An estimated 1.8 million food insecure to be targeted with food aid from August 2004 to January 2005
An Emergency Operation was launched in mid-August, following the disaster declaration made by the President in July. About 1.8 million persons in 26 districts are considered highly food insecure and will receive food assistance implemented by WFP in partnership with the Office of the President (OP). Figure 1 is shows the percentage of the total population targeted in each district.
The total food aid requirement is estimated at 166,000 MT between August 2004 and January 2005. This total is made up of 136,000 MT of food for general food distribution, supplementary feeding and Food-for-Work (FfW) programs; and 30,000 MT of food to address the needs of 544,000 children who have been added to the regular School Feeding Program (SFP), which normally covers one million school children. The expansion of the school feeding program is the direct result of many children not attending school because of the crisis. The food intervention is valued at $ 81 million.
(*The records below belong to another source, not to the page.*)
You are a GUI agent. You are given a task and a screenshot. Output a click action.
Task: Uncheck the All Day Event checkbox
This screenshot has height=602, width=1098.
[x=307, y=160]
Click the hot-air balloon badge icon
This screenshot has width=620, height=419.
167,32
General food distribution (GFD) will be provided to the most food insecure and drought-affected households. Beneficiaries for general distribution will be targeted based on livelihood zones and the severity of the drought and food insecurity in an area. Supplementary feeding will be provided to 'at risk' children under five years and pregnant and nursing mothers in the districts of Turkana, Garissa, Ijara, Wajir, Mandera, Moyale, Marsabit and Isiolo and in parts of Eastern Province. FfW will be implemented largely in the marginal agricultural districts of Machakos, Mwingi, Kitui, Makueni, Kwale, Kilifi and Tharaka and in parts of agro-pastoralist districts like Baringo, Samburu, West Pokot, Laikipia, Narok and Kajiado. In pastoral districts, FfW will be implemented in limited areas where feasible.
Existing food security co-ordination and collaboration structures will be employed. The coordination structures are fully operational and have been upgraded based on the emergency operation of 1999- 2002.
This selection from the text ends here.